Forum Discussion
JoyceBeatty
Sep 09, 2025Iron Contributor
How can I extract text from an image on my computer?
Hi everyone, I have some images that contain important text, and I plan to extract the text into an editable format (like Word or plain text). I know this is usually done with OCR, but I'm not sure ...
Jedidiahin
Sep 09, 2025Iron Contributor
pytesseract is a Python wrapper for Tesseract OCR (Optical Character Recognition) engine. Tesseract itself is an open-source tool developed by Google that can read text from images and convert it into editable text.

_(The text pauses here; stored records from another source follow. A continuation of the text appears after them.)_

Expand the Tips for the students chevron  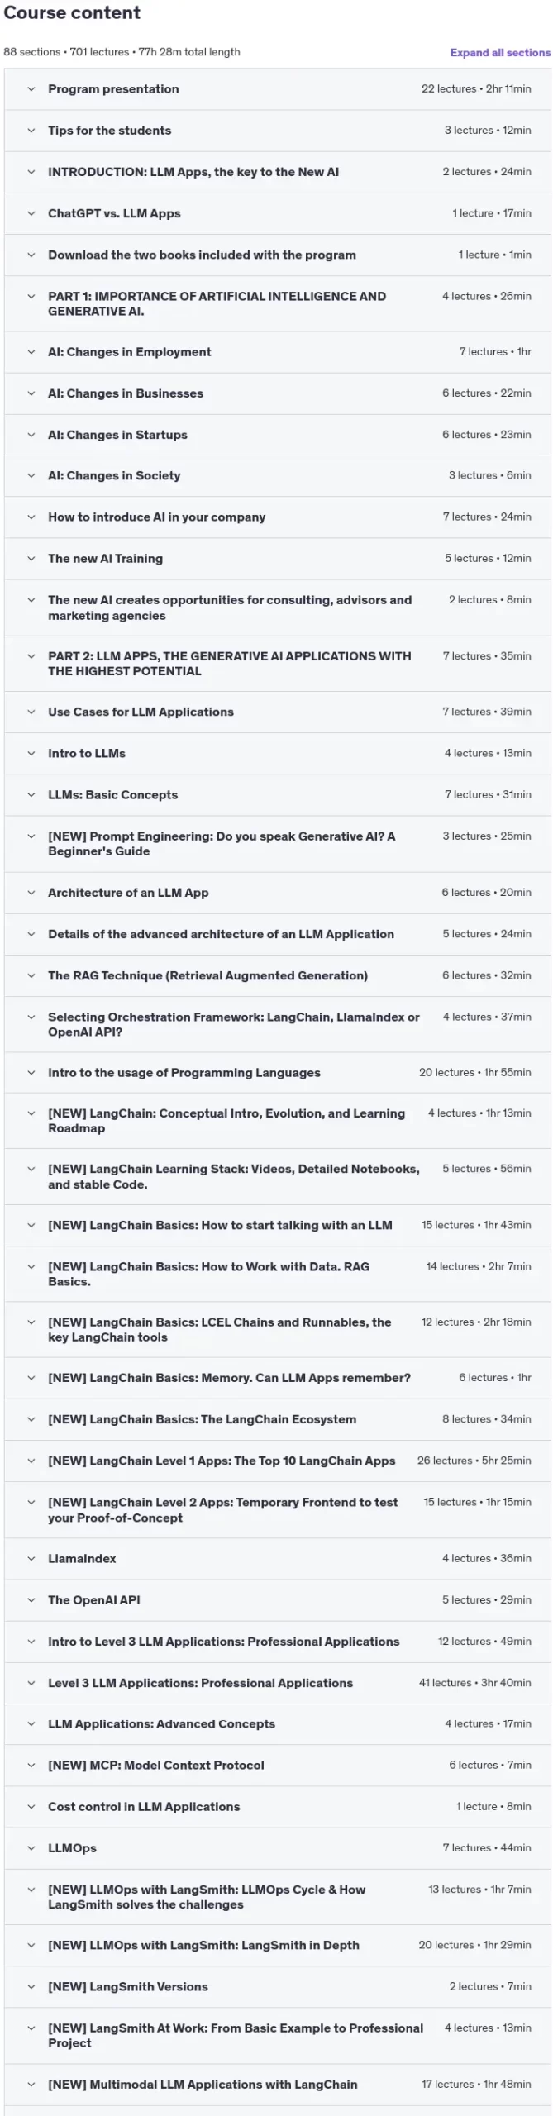31,131
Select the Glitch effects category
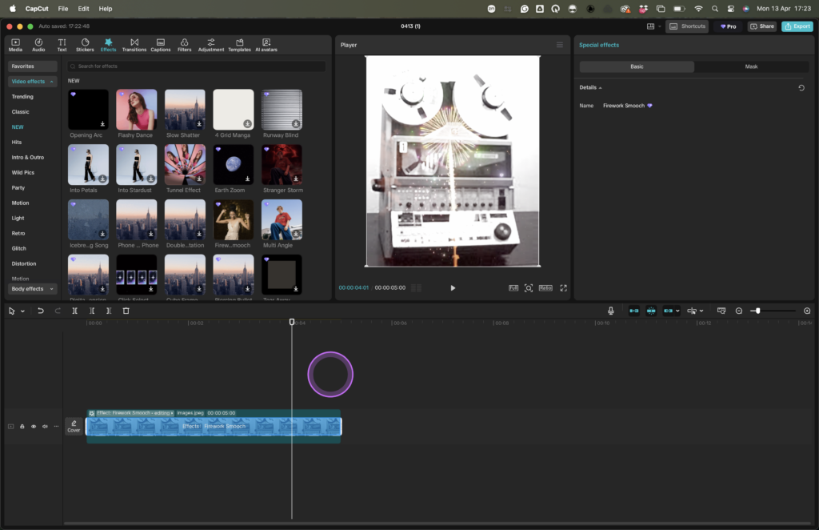The width and height of the screenshot is (819, 530). [18, 248]
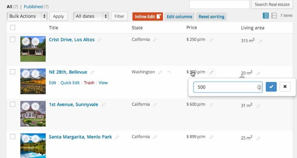Remove thumbnail image of 1st Avenue, Sunnyvale
Viewport: 297px width, 158px height.
[x=35, y=106]
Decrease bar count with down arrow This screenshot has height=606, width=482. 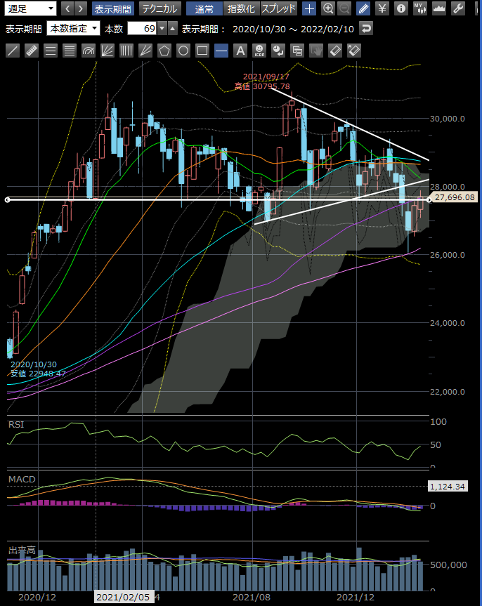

Since Tesseract is written in C++, it’s not directly “Python-friendly.” That’s where pytesseract comes in—it acts like a bridge, letting you run Tesseract commands inside Python scripts.
With pytesseract, you can:
- Extract text from images (JPG, PNG, etc.).
- Process scanned PDFs by converting pages to images first.
- Batch-process multiple files with just a few lines of code.
- Integrate OCR into bigger Python projects like data scraping, automation, or machine learning.
Sample code sniplet to extract text from images on Windows or Mac:
import os
from PIL import Image
import pytesseract
folder = "images"
for file in os.listdir(folder):
if file.endswith((".png", ".jpg", ".jpeg")):
img_path = os.path.join(folder, file)
text = pytesseract.image_to_string(Image.open(img_path))
print(f"\n--- {file} ---\n{text}")